Task description >> Below are the entries; give again exactly the lines from the one mentioning "At what coordinates should I click to accomplish: Click the back" through the one mentioning "Task: Close the Manutenção", inclusive.

Records supplied >>

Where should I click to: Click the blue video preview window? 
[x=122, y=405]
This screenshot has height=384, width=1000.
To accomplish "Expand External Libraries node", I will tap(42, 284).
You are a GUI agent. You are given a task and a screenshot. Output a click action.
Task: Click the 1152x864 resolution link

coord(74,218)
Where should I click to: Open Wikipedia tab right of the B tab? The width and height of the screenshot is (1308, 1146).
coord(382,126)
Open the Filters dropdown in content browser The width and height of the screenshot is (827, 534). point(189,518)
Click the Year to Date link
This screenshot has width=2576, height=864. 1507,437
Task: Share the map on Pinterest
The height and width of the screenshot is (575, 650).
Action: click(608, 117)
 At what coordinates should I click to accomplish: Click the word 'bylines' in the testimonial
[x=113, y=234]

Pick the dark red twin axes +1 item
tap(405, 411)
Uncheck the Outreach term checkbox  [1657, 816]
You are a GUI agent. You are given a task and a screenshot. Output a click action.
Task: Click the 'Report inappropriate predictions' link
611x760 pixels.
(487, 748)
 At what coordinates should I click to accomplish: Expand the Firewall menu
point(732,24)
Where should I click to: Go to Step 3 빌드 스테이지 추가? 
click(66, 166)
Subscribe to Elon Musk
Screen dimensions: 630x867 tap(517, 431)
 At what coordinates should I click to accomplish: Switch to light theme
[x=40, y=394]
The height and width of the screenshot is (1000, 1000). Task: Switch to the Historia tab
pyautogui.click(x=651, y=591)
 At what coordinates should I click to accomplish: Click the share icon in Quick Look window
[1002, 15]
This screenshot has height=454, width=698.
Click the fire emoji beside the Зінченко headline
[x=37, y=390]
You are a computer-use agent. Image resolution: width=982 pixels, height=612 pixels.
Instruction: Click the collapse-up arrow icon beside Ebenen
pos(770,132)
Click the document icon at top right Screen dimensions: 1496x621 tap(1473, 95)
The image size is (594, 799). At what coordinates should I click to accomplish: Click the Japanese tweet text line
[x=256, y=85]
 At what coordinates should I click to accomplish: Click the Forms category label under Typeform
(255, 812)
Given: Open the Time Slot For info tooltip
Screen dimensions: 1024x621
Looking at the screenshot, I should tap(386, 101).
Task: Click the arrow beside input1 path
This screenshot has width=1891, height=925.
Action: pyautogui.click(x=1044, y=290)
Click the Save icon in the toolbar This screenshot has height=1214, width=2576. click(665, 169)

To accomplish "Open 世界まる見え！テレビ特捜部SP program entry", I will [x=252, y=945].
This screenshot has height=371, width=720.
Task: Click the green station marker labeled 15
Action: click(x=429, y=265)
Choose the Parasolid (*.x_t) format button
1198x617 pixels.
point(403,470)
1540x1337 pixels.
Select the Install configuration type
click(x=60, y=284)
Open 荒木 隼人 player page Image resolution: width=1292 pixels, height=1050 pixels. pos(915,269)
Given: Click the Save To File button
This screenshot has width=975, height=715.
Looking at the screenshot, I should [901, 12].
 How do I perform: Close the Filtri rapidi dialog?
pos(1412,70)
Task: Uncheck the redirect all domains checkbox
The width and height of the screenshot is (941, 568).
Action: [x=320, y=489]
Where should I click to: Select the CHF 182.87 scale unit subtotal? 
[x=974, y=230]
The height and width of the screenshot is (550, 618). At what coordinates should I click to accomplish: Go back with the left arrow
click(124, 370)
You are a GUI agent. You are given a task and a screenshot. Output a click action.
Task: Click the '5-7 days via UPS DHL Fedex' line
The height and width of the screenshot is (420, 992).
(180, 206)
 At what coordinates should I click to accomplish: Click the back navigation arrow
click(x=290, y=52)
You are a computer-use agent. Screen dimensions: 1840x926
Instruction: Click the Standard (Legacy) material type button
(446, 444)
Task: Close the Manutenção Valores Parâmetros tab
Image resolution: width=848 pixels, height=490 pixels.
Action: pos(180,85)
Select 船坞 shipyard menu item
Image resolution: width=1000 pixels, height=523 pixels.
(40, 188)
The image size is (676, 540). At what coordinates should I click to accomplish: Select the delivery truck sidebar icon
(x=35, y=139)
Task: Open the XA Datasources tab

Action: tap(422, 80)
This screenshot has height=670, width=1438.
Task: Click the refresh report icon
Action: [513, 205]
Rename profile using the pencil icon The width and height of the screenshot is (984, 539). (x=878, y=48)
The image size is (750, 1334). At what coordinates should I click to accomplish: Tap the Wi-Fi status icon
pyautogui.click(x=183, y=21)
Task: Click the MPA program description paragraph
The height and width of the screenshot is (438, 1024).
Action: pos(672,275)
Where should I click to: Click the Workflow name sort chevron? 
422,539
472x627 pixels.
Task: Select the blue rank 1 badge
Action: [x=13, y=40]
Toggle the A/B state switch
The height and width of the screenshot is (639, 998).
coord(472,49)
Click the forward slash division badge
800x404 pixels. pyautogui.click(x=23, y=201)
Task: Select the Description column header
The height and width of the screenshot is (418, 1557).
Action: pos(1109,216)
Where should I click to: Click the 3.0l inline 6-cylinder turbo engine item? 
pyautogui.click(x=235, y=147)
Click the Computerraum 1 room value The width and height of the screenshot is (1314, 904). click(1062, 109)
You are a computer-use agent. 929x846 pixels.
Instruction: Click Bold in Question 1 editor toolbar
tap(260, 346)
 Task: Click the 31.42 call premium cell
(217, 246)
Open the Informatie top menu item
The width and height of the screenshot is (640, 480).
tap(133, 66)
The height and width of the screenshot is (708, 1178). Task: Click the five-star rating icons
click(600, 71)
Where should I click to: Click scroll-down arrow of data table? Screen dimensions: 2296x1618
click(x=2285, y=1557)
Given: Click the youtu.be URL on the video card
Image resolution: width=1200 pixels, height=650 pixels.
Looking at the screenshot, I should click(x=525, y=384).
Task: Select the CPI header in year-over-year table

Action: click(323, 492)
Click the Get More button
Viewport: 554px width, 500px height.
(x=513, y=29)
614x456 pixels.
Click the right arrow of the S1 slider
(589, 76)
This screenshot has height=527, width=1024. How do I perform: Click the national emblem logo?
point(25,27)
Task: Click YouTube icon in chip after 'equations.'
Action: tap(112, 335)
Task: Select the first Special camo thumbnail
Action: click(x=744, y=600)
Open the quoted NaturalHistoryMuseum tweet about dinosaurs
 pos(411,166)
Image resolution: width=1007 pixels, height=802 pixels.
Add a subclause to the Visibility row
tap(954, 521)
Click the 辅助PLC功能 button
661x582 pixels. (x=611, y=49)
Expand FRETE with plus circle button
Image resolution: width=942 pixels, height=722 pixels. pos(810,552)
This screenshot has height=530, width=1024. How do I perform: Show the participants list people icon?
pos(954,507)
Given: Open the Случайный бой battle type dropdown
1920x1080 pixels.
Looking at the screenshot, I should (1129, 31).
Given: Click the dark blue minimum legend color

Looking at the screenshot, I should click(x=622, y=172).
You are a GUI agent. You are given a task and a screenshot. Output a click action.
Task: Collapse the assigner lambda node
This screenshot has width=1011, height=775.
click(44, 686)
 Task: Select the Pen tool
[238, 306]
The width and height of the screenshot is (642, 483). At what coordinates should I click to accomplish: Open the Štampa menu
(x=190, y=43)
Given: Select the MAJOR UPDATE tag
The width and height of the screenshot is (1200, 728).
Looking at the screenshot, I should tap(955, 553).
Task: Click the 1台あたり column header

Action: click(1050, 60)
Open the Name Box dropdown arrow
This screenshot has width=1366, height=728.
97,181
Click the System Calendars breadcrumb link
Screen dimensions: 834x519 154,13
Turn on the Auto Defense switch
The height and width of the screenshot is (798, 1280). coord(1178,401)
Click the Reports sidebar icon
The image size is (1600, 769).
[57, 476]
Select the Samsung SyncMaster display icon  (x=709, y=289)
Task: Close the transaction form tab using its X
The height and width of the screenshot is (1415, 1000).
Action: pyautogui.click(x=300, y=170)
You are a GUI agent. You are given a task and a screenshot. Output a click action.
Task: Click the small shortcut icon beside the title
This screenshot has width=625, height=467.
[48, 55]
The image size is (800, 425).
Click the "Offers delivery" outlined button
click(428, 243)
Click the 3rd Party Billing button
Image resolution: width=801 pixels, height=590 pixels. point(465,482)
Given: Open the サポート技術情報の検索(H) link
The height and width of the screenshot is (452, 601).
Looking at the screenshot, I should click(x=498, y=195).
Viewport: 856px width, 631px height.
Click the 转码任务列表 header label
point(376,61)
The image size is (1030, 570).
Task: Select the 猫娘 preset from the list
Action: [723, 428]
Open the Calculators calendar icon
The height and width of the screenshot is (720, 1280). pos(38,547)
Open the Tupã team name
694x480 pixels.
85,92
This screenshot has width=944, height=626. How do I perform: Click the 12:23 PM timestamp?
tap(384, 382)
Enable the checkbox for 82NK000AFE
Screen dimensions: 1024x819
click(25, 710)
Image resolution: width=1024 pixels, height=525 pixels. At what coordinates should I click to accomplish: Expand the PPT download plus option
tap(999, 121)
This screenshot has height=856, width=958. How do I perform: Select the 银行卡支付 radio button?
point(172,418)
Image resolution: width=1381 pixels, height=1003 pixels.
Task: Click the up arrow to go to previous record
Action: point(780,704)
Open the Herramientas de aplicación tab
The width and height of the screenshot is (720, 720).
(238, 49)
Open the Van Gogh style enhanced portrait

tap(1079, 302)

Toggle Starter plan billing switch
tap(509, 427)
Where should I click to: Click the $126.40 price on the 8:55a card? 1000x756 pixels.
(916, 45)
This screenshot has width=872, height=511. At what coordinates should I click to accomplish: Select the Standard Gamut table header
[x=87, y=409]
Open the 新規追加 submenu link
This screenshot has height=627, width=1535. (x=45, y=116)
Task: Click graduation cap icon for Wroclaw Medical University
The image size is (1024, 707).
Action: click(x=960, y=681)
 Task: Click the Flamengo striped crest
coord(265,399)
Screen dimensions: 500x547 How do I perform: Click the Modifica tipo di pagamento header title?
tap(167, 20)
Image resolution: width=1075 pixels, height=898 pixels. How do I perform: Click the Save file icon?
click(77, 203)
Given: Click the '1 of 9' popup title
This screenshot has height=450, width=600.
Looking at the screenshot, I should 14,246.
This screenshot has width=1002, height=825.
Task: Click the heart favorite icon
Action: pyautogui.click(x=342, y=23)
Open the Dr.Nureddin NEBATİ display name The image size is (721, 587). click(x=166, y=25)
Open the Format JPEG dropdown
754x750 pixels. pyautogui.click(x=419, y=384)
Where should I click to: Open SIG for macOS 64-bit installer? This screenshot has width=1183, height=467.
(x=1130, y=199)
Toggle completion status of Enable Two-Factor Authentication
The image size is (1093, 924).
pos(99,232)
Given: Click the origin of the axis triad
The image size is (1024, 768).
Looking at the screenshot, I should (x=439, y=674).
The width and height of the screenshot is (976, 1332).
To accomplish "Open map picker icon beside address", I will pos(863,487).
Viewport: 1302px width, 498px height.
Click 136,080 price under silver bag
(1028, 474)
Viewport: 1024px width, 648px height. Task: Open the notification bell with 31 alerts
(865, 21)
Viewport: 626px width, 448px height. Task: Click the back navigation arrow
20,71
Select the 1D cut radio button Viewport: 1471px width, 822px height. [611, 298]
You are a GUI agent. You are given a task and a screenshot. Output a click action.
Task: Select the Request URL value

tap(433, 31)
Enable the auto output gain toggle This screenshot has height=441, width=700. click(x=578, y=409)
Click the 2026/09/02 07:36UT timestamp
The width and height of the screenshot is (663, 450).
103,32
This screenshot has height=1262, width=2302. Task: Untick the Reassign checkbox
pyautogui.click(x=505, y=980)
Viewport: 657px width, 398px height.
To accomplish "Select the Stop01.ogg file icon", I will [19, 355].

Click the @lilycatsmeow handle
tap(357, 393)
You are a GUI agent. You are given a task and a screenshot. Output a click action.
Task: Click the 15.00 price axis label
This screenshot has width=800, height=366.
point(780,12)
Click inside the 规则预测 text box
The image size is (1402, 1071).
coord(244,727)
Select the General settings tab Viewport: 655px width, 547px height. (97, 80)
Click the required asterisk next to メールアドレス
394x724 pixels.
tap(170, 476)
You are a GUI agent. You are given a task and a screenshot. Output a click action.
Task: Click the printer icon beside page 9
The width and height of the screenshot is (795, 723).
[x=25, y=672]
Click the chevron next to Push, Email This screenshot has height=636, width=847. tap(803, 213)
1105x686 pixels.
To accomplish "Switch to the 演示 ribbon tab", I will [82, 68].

Solved problem >>
 At what coordinates should I click to accomplish: Click the back navigation arrow
click(x=290, y=52)
You are a computer-use agent. Screen dimensions: 1840x926
Instruction: Click the Standard (Legacy) material type button
(446, 444)
Task: Close the Manutenção Valores Parâmetros tab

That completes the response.